> EXERCISE:
Output all of the entries below precisely as written.

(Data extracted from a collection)

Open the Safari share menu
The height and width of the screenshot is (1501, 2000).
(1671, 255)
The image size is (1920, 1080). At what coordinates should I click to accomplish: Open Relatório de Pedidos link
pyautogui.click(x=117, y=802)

> OUTPUT FOR THIS TASK:
Open the Safari share menu
The height and width of the screenshot is (1501, 2000).
(1671, 255)
The image size is (1920, 1080). At what coordinates should I click to accomplish: Open Relatório de Pedidos link
pyautogui.click(x=117, y=802)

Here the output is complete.